What you have to do
How would you put this sentence from the motorcycle comment thread below into Spanish: "The age of the purchaser isn't the issue, it's what you can purchase and the practicality of product."

Page
»»
Plus I am a bit like the Ed, stingy. I'll change out my bikes only because they are knackered or beyond economic repair. Even then I will probably buy the latest version of the same model. Unless the latest model is a retrograde step.
26/11/2020 02:54:30 UTC
Ross said :-
...and I would think the price of petrol will rocket as well, as the demand drops. Didn't the early pioneer motorists buy their petrol from chemists shops...you may need to nip down to Boots for some Aspirin, toothpaste, and a couple of gallons of unleaded!
26/11/2020 03:20:53 UTC
Ross said :-
I forgot to mention, looking at the picture of your, ahem, 'classic' 125, if you're looking for topics to cover while not riding you could do one of 'hard core' motorcycle cleaning...you could call it something like "Polishing a Turd" (sorry, I'll get me coat)!
26/11/2020 03:26:05 UTC
Upt'North said :-
That naughty boy Ross has gone tooooo far this time Ed.
Ban him Ed, ban him.
Upt'North.
26/11/2020 04:21:04 UTC
Ren - The Ed¹ said :-
I'm sorry my reply has been a little while forthcoming. I needed to go to my "safe place" after reading Rod's suggestion.

Right, where was I? Ah, motorcycles, comments, rude people, right.

The first thing that will be a surprise is if the government can hit the 2030 deadline, considering not only recent events but the generally slow turning cogs of power. What I believe will help make this a possibility will be a discovery/invention that greatly improves either range, charge time or hopefully both. IF! If that happens then I could see adoption being quite rapid.

While the majority of commentators on this blog are my age or older I wonder a) if there are any younger readers and b) how the younger readers feel about this. Being younger and hopefully more open minded than us codgers I imagine the majority will embrace electric (or whatever arises) vehicles as we embraced that new fangled "internetwebthingy" when we were in our 20s (or 30s, or 40s). I'm sure there are young petrol heads who will mourn the passing of readily available fossil fuels, but they'll be a minority.

As for you Ross. Seeing as you are semi retired I'm sure you too must have some time on your hands. If you wish I will deliver the CBF125 to your door and leave it with you. YOU! You boy, you can take credit and create the "Polishing A Turd" post. I look forward to it with baited breath.

*note to self - buy 5 litres of oil in case Ross takes me up on the offer, it'll use about that much on the 300 mile ride to Ross' place. Oh, best buy another 5 too for the return leg.
26/11/2020 07:24:57 UTC
Ross said :-
Go on then, get it down to me in Ashford, Kent and I'll polish it...I've already done my 500X so it'll give me something to do! :)
27/11/2020 09:00:24 UTC
Upt'North said :-
I think for the young to embrace electric vehicles they firstly need to embrace vehicles, which they don't, do they?
Regardless of one's age if you live in an apartment or terraced house they may have an issue with the extension cable hanging 40 feet to the ground or draped over the pavement.
Plus some households have more than one vehicle, can your domestic electrics support the charging of 2,3 or 4 vehicles, all that arrive at the same time after work.
The age of the purchaser isn't the issue, it's what you can purchase and the practicality of product.
Buying new vehicles, regardless of their propulsion system is not eco friendly, it's decidedly un eco friendly.
««
Source excerpt
»»
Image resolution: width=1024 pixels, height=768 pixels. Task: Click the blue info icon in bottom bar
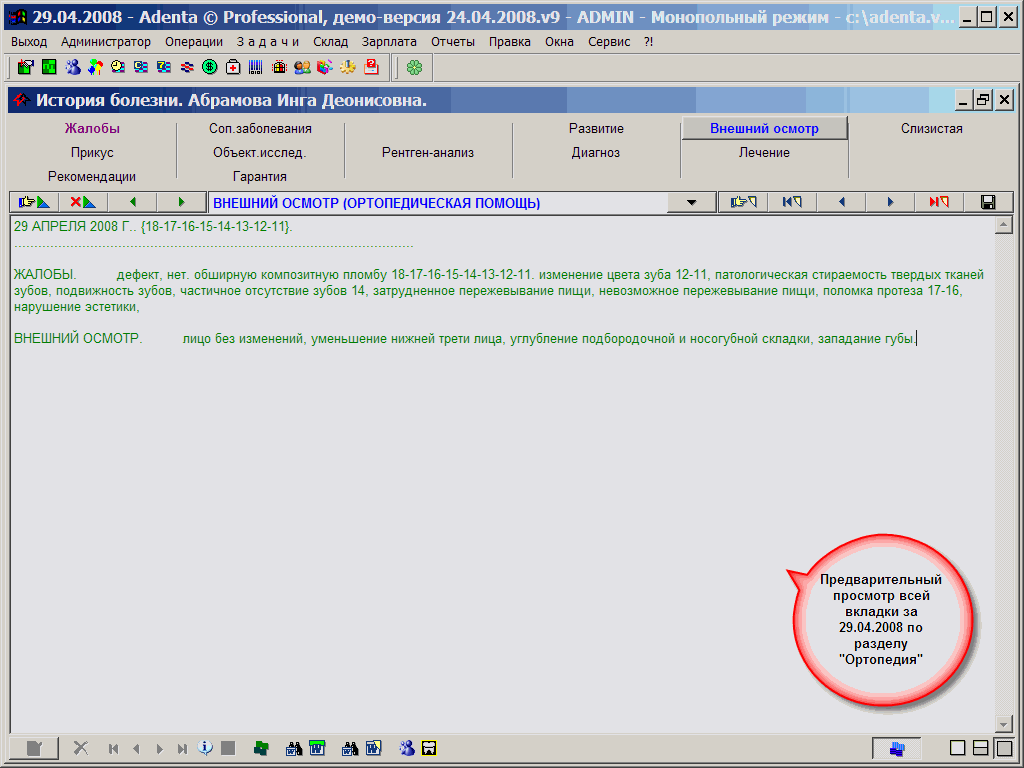pyautogui.click(x=206, y=747)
««
Solution below
La edad del comprador no es el problema, sino lo que uno puede comprar y la practicidad del producto.